Info1It’s that time of year again. March — the month of buzzer-beaters, bracket-busters and Cinderella stories. Tens of millions of people fill out brackets each year, whether for organized pools or simple personal enjoyment. And nearly everyone has a “method” to predicting the madness: calculating the ferocity of the mascots, determining the more suave-sounding school names, deciding which team has the more fashionable colors or, occasionally, analyzing the teams’ abilities. The TV networks inundate us with methods based on metrics: RPI, BPI, eFG%, SOS and so on. But let’s throw all of that science aside for a moment. There’s one simple metric that can be very helpful to amateur bracketologists across the world, and it doesn’t require a basketball Ph.D. or a fashion sense.


Yes, that little number etched next to each team’s name can reveal quite a lot.

While I was watching Sunday basketball coverage on CBS last week, one of the analysts, Steve Kerr, was discussing Michigan and mentioned that the Wolverines would be a one or a two seed in the tournament, but in the end “it doesn’t really matter.”


Turns out, it really does matter. Since the NCAA tournament expanded to 64 teams in 1985, one seeds have made the Final Four 47 times, which is approximately 40 percent of Final Four appearances. Two seeds? Just 24 times, or roughly 20 percent of appearances.

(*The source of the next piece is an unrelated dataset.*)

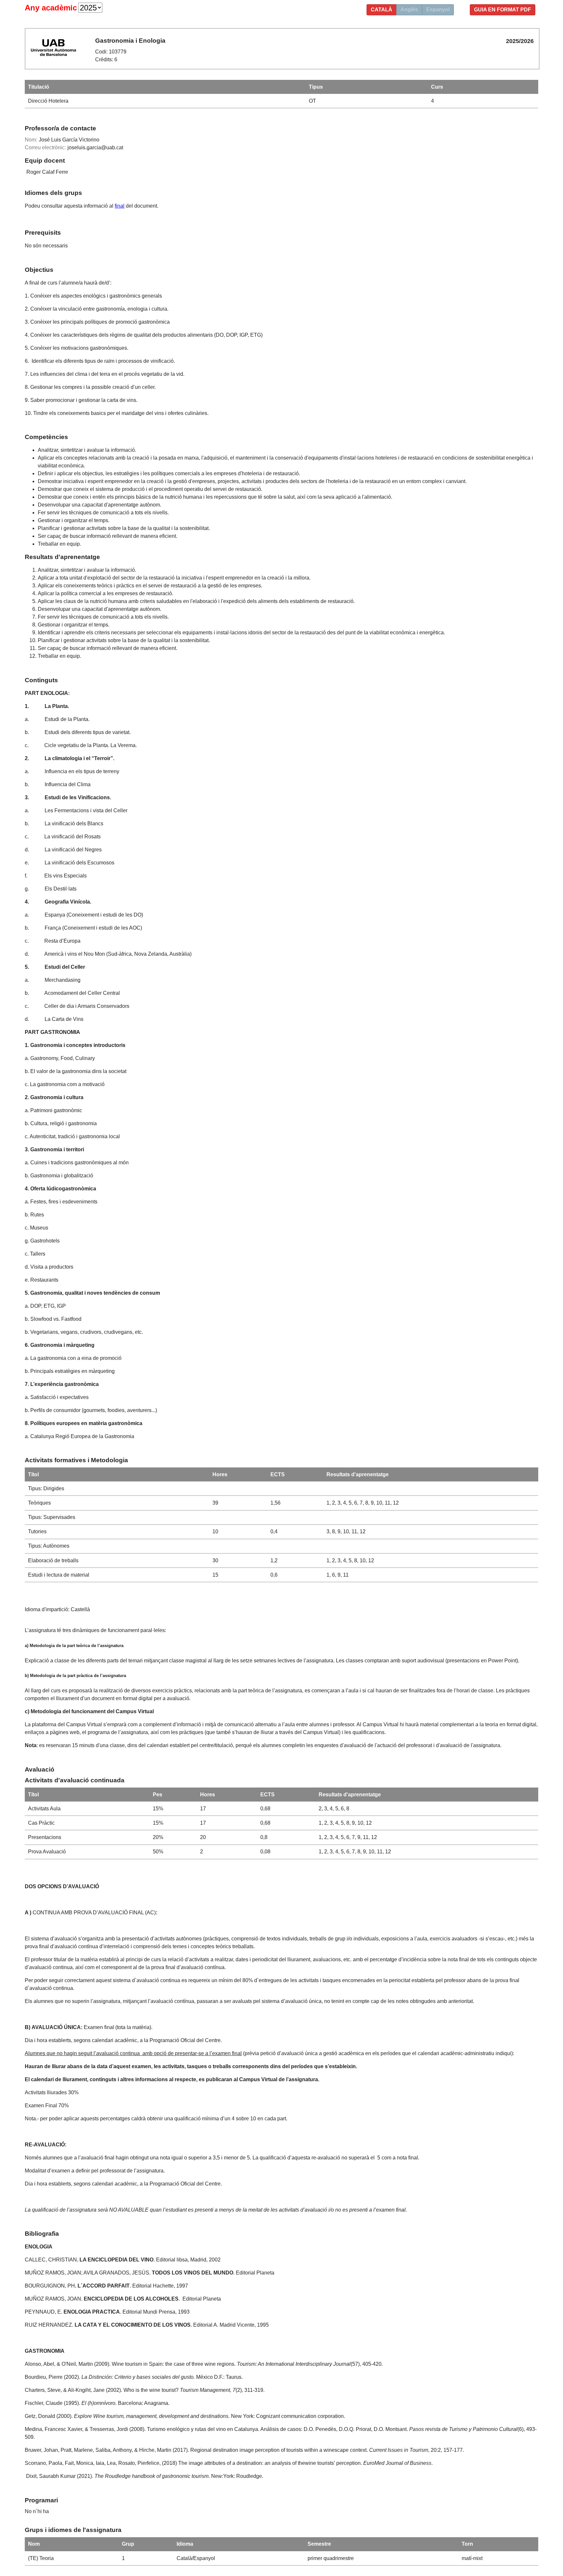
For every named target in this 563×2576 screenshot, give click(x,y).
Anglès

One seeds are twice as likely to reach the Final Four than two seeds. So, I think seeds matter.

What about three seeds? Since expansion, three seeds have made the Final Four 13 times, or appear in the Final Four roughly 11 percent of the time. Therefore, according to history, one seeds are almost four times more likely to reach the Final Four than three seeds. But please, professional analysts, tell me again that seeding “doesn’t matter.”

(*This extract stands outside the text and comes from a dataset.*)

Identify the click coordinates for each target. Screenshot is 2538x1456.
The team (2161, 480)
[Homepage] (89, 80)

Throughout the selection process, almost all attention is given to the high seeds, but the lower seeds have their own important story to tell. Look at the bigger picture: eight seeds have reached the Final Four four times, compared to nine seeds which had never made the Final Four prior to last year. Looking for a true Cinderella to make it to the Final Four by eyeing a 10, 11 or 12 seed?

11 seeds have made the Final Four three times. 10 and 12 seeds have never made it to the Final Four. How about a dark horse to win it all? Each seed, one through six, has had a national champion — except the five seed. Five seeds are 0-3 in national championship games. Take a chance on a three, four, or six seed, but the five seed is probably not your guy.

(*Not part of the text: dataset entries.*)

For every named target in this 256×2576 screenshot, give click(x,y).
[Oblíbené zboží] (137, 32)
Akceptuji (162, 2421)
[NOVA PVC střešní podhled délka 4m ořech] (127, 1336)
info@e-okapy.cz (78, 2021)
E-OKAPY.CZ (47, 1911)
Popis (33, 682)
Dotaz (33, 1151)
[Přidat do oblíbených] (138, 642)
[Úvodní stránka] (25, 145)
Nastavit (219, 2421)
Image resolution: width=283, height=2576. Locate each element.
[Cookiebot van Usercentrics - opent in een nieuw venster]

Bottom line: how do you win your March Madness pool?

I HAVE NO IDEA. But I do know that seeds matter, and you should never let anyone tell you otherwise. Analysts and writers may collectivize one, two, and three seeds into the broad “upper echelon of teams,” but the fact remains that one seeds are dominant in comparison. Averages tell us that approximately two one seeds make the Final Four each year. Don’t feel “unoriginal” if you have a one seed winning it all in your bracket — they’ve won 18 out of 29 national titles since the expansion of the tournament. You might be “boring,” but odds are, you’re right. Don’t brand yourself as a “riverboat gambler” if you pick a four seed or lower to reach the Final Four though. Remember, that happens about once a year.

Now go out and win that $1 billion prize from Warren Buffett.

Connor Maytnier is a freshman in the College.